Viernes. Llego a mi salón de clases, me paro frente aquel que hace tan solo un día me había sometido al escarnio público y en cuestión de segundos sacó un revólver de mi mochila y le pegó un tiro que impacta en toda su testa. El pobre infeliz no tiene tiempo ni de reaccionar mientras sus amigos observan impávidos y estupefactos. Veo como se desploma y de su sucia cabeza empieza a manar abundante sangre. Por un momento pienso que en vez de sangre debió fluir mierda líquida que es lo que llena la cabeza de ese pobre diablo. ¿Que cómo conseguí el arma? Esas son las ventajas de vivir en un país que garantiza su uso como un derecho constitucional. Hasta las puedes conseguir en una farmacia. No falta quienes aducen que las armas no deben estar en manos de cualquiera, sino que su uso se debe circunscribir a los agentes del Estado. "Las armas las carga el diablo", reza el refrán. Quizás sea cierto.
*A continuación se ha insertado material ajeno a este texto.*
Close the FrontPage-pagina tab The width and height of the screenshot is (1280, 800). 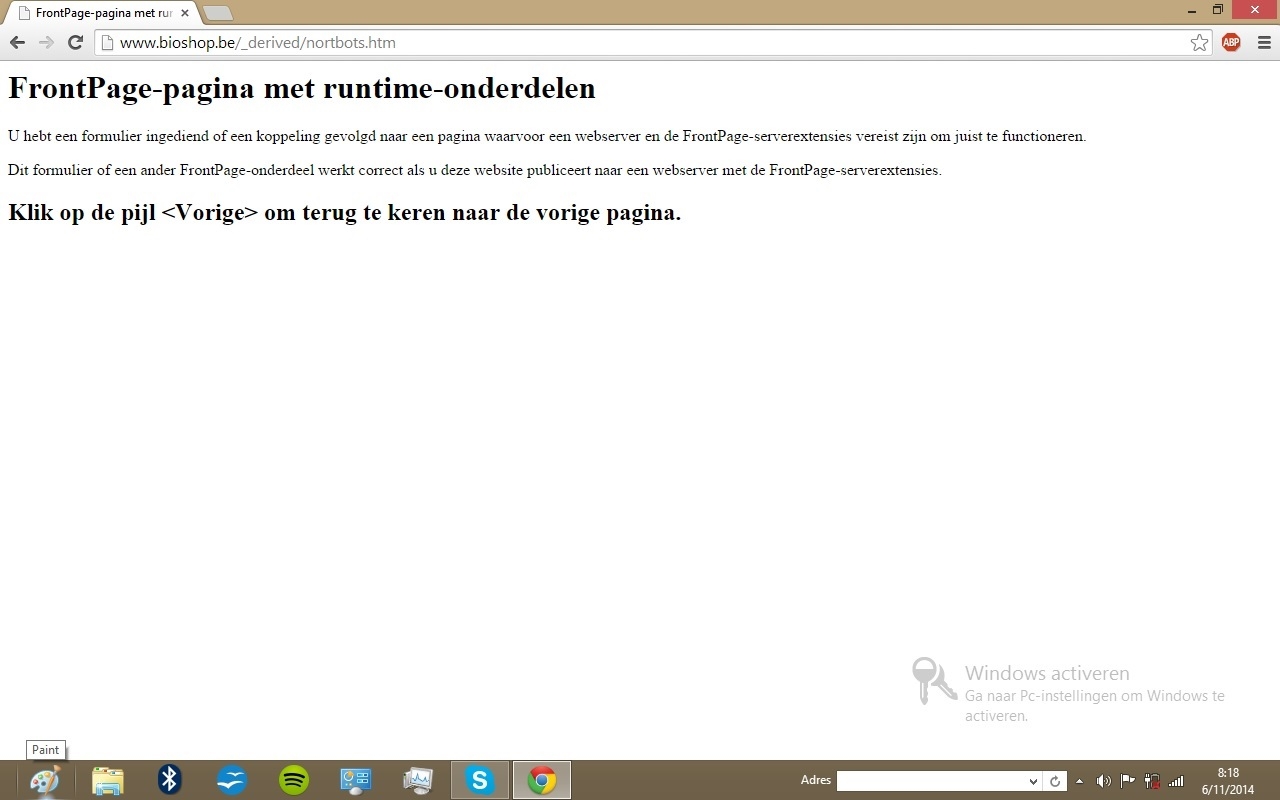click(185, 13)
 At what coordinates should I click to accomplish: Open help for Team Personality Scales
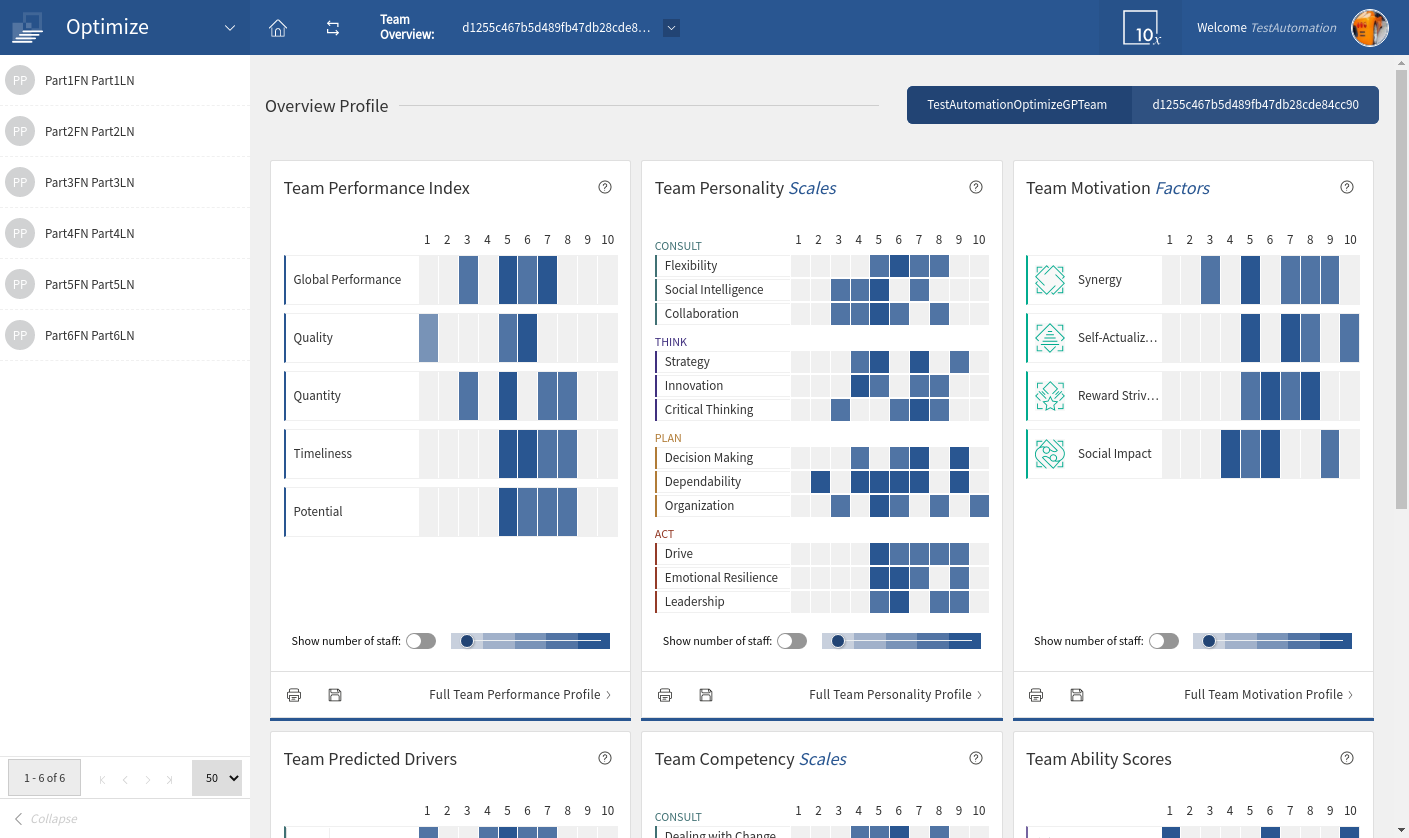976,187
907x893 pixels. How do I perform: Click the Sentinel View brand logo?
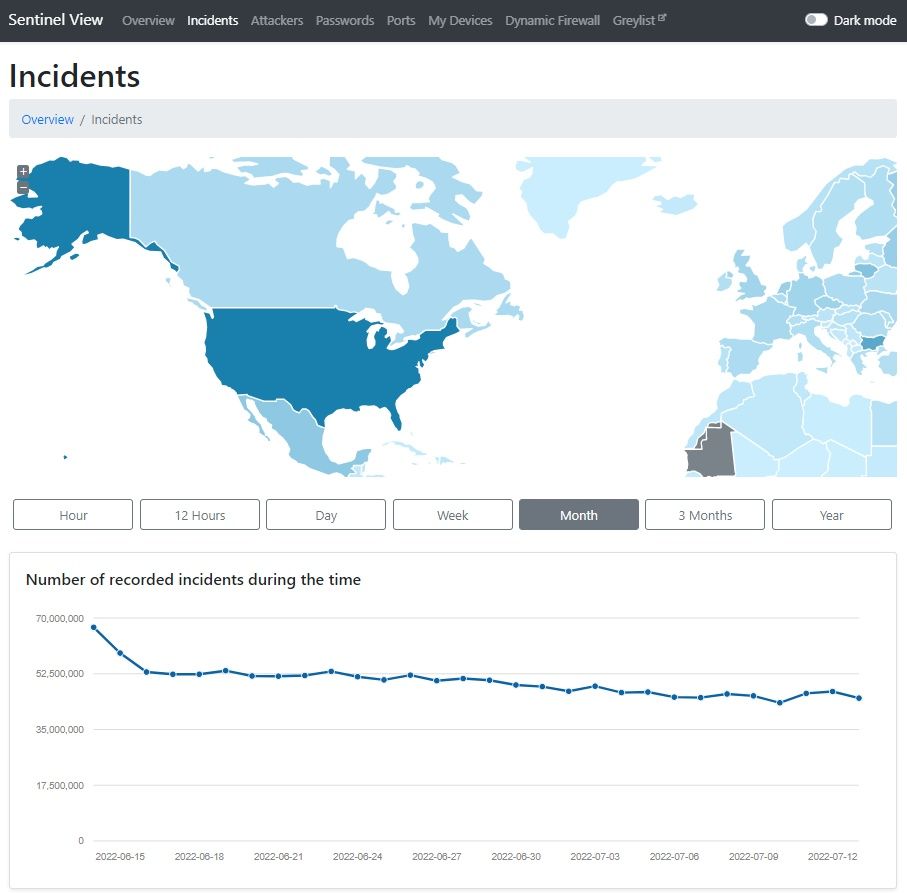click(x=56, y=20)
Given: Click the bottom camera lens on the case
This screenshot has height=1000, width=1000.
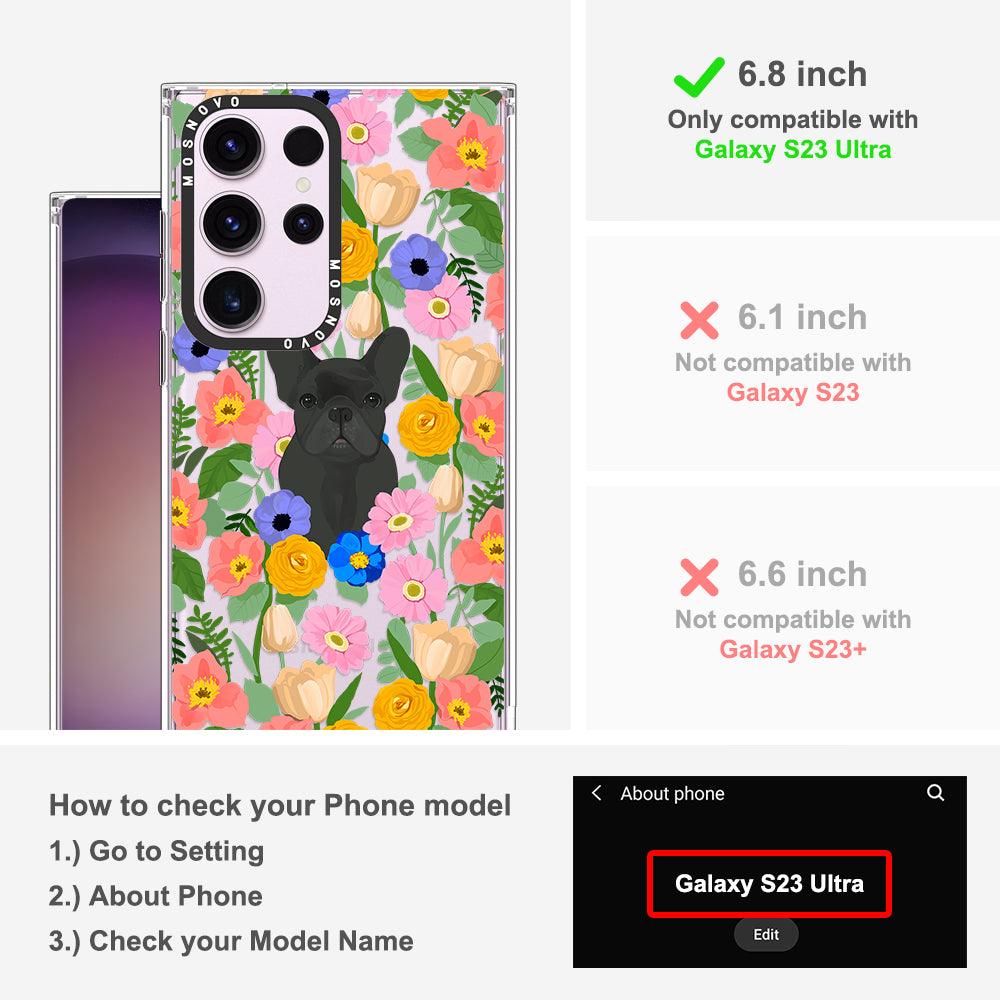Looking at the screenshot, I should (x=232, y=299).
Recuerdo que un amigo me contó que su padre, un militar retirado, en medio de una discusión familiar amenazó a su esposa -es decir la madre de mi compañero- con una pistola. Amenazó a una señora que siempre fue ejemplo de moderación y ecuanimidad.


Pero en fin, en esos momentos de efervescencia y calor, yo no puedo ni quiero reparar en ese tipo de reflexiones. Me percato de que la  novia del muerto se acerca alarmada por el escándalo. Observo fijamente a esa meretriz cuya vagina siempre fue una propiedad colectiva de todos los hombres de ese colegio en el que a mala hora me metieron a estudiar. Me abalanzo sobre ella y por fin ese heterosexual que yacía como sedado en un recodo de mi ser reacciona y me compele a violar a la casquivana con salvajismo.
De repente despierto. Ni mi verdugo murió ni abusé de su novia. Todo resultó ser una ilusión elaborada por mi mente, una falacia onírica que mi subconsciente fabricó para darle un poco de paz a mi espíritu atribulado por el fracaso, la verguenza y la frustración. En síntesis, sigo y seguiré siendo el mismo perdedor de siempre.